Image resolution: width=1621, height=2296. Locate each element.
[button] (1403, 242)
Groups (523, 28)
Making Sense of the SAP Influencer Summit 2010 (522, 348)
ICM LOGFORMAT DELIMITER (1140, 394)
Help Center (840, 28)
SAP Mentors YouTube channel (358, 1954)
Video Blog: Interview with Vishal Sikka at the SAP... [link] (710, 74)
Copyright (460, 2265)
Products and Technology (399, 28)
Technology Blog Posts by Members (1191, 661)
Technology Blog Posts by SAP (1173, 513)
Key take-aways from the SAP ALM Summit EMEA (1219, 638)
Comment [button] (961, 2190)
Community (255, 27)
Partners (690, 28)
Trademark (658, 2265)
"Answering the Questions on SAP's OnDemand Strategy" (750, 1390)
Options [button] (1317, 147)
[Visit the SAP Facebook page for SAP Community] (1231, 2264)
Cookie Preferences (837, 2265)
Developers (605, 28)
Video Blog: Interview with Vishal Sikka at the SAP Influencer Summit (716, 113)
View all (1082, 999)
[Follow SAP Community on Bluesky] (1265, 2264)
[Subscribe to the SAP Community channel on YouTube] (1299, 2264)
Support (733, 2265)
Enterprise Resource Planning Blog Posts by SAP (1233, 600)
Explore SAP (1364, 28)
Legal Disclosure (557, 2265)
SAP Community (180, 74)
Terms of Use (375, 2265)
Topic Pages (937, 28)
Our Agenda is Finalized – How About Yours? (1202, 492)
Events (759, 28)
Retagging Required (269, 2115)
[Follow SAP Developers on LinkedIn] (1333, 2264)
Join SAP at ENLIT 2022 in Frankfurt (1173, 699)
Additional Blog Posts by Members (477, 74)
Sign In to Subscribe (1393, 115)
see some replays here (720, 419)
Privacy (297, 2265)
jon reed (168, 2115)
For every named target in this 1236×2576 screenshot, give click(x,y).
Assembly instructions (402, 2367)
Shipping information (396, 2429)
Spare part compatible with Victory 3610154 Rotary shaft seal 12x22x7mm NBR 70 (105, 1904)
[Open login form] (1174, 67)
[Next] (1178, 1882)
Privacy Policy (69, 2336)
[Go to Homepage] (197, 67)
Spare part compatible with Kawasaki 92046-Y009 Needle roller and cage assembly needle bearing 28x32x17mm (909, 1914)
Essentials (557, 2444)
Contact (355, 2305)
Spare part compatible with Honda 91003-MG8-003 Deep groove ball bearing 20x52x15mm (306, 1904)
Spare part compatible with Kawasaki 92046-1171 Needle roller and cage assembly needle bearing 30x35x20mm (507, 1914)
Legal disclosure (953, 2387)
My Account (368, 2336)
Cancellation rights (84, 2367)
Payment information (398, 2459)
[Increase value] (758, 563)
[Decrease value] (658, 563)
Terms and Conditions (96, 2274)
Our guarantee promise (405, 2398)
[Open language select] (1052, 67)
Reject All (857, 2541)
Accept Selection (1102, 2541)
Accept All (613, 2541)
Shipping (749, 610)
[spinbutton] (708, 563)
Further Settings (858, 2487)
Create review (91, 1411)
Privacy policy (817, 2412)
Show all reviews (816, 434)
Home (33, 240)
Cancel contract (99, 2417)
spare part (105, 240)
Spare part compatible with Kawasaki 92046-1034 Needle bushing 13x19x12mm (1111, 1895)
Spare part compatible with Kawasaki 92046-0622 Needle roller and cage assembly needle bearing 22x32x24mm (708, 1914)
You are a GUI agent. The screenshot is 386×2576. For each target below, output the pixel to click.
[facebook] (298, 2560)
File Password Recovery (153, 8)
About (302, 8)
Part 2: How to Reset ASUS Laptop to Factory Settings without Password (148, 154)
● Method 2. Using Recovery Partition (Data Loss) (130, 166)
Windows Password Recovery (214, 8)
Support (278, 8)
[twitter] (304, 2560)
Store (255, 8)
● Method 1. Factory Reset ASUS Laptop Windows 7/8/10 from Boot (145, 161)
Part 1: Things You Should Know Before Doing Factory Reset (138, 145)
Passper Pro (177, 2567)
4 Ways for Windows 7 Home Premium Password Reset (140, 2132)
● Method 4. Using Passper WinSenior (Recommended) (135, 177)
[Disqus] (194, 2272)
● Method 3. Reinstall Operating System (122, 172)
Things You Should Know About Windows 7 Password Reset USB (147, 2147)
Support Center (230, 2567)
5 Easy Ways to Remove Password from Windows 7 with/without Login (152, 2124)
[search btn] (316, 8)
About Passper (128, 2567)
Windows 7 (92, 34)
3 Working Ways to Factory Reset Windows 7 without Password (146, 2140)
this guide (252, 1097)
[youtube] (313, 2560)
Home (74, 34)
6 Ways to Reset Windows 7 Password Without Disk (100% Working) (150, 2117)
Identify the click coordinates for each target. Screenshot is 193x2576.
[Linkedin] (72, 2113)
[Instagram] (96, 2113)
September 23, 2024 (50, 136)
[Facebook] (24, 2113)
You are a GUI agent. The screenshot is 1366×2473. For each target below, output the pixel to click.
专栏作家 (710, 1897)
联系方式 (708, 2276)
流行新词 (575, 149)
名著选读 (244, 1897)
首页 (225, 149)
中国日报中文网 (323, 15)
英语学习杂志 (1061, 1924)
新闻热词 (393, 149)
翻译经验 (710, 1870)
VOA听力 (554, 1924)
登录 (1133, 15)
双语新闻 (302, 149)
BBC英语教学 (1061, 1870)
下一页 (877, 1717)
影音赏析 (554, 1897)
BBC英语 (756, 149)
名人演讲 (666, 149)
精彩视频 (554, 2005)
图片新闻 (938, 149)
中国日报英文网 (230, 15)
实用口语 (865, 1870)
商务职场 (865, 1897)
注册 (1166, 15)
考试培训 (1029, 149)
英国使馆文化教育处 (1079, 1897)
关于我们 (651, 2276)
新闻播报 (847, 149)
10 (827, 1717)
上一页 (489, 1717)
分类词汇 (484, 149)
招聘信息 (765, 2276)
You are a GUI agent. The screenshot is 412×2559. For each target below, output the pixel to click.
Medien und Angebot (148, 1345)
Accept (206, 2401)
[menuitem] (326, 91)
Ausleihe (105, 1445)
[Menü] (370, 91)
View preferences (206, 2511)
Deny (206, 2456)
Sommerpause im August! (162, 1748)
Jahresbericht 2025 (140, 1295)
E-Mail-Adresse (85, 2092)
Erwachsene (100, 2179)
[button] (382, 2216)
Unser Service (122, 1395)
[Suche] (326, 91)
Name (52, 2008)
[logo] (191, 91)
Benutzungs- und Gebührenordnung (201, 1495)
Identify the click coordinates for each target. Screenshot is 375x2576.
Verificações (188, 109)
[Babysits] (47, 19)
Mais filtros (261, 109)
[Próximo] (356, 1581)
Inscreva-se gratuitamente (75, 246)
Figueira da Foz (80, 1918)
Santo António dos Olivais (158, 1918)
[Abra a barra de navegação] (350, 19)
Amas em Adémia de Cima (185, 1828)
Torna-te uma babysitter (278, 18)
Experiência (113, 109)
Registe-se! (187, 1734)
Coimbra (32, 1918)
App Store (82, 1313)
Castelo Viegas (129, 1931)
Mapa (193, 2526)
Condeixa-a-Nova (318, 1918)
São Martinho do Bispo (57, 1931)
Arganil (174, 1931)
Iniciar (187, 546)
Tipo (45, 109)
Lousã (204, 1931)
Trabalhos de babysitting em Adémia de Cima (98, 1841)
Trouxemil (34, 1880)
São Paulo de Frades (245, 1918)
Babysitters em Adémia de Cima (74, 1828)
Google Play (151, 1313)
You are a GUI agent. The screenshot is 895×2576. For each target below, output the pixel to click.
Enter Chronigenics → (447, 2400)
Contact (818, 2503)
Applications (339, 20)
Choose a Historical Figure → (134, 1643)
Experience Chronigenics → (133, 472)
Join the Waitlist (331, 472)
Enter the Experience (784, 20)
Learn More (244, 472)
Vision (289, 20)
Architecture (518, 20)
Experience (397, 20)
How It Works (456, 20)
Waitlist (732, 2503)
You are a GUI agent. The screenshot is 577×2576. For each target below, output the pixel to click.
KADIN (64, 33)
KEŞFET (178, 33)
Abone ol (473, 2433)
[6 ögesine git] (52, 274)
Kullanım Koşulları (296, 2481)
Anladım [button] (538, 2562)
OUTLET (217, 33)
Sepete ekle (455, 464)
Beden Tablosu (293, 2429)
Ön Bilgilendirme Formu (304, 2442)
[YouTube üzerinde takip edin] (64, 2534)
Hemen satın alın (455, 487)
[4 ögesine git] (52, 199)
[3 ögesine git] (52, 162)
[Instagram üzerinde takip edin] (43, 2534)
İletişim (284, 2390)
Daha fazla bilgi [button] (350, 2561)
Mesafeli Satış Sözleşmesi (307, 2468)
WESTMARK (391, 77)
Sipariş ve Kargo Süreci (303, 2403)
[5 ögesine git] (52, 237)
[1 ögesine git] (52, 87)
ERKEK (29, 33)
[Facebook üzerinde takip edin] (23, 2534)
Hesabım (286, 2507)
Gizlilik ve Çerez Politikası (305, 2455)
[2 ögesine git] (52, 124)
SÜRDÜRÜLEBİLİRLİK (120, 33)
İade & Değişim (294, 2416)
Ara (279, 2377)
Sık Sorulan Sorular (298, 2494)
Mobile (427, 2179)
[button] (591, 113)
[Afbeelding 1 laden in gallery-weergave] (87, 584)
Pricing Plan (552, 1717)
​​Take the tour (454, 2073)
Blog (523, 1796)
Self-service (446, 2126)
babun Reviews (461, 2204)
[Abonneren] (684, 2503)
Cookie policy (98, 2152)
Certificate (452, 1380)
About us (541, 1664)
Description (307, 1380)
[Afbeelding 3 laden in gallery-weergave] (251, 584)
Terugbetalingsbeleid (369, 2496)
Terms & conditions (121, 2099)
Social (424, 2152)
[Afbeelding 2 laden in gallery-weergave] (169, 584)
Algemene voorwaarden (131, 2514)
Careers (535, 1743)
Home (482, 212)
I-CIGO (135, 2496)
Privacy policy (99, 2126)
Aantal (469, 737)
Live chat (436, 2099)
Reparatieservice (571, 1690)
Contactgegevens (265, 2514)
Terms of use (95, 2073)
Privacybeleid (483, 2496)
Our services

____________

Look through the records above and report how many lines hold the word "Summit", giving only the number.

• **TASK RESULT**: 3